-- Data records follows --
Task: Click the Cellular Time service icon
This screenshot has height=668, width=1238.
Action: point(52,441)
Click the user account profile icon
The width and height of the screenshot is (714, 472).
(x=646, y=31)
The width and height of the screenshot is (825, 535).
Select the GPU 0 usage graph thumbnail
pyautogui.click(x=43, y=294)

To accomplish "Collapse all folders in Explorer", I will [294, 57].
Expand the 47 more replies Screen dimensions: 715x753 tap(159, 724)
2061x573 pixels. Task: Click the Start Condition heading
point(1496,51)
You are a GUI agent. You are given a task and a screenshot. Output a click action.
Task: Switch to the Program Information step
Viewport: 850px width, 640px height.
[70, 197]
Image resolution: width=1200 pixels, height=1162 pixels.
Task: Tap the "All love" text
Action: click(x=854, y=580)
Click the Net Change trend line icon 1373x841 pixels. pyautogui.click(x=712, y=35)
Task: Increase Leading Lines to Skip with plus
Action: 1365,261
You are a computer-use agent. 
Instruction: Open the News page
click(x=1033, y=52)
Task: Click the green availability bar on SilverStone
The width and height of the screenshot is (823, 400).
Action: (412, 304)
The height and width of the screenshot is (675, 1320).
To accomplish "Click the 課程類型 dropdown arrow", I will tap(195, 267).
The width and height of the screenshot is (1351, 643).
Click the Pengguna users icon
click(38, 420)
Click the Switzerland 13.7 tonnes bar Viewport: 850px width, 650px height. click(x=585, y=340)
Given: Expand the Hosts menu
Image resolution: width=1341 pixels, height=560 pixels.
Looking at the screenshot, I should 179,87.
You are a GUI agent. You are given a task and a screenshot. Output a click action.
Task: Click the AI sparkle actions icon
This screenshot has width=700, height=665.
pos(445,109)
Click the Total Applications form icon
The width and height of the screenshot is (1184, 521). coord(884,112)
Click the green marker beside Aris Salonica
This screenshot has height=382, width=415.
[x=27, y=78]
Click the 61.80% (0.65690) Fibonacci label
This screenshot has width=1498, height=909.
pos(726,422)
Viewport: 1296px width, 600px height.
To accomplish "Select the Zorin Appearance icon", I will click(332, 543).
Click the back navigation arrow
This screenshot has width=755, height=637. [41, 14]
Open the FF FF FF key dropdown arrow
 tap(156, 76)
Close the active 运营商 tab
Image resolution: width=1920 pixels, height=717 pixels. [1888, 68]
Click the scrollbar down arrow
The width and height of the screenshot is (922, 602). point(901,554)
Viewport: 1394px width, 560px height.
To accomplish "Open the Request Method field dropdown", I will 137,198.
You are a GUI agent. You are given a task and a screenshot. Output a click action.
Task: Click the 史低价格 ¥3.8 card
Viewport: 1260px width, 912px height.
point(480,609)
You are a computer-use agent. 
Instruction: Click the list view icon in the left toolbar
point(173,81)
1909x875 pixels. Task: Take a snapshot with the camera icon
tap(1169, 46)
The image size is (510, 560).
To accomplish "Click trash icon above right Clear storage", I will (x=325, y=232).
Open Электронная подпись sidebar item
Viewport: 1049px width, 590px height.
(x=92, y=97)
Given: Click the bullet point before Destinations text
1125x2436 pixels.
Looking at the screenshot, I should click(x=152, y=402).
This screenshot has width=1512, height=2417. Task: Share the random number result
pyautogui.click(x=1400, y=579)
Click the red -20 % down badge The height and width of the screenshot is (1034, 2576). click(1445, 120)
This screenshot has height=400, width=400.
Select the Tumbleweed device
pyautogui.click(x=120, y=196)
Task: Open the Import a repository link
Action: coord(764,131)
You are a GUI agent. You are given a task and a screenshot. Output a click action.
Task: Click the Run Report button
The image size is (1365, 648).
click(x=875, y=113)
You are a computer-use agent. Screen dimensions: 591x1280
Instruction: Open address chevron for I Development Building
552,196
-- Data records concluded --
» **Work item**
When a line in the data contains "Expand", return it as written.

» **Answer below**
Expand the 47 more replies Screen dimensions: 715x753 tap(159, 724)
Given: Expand the Hosts menu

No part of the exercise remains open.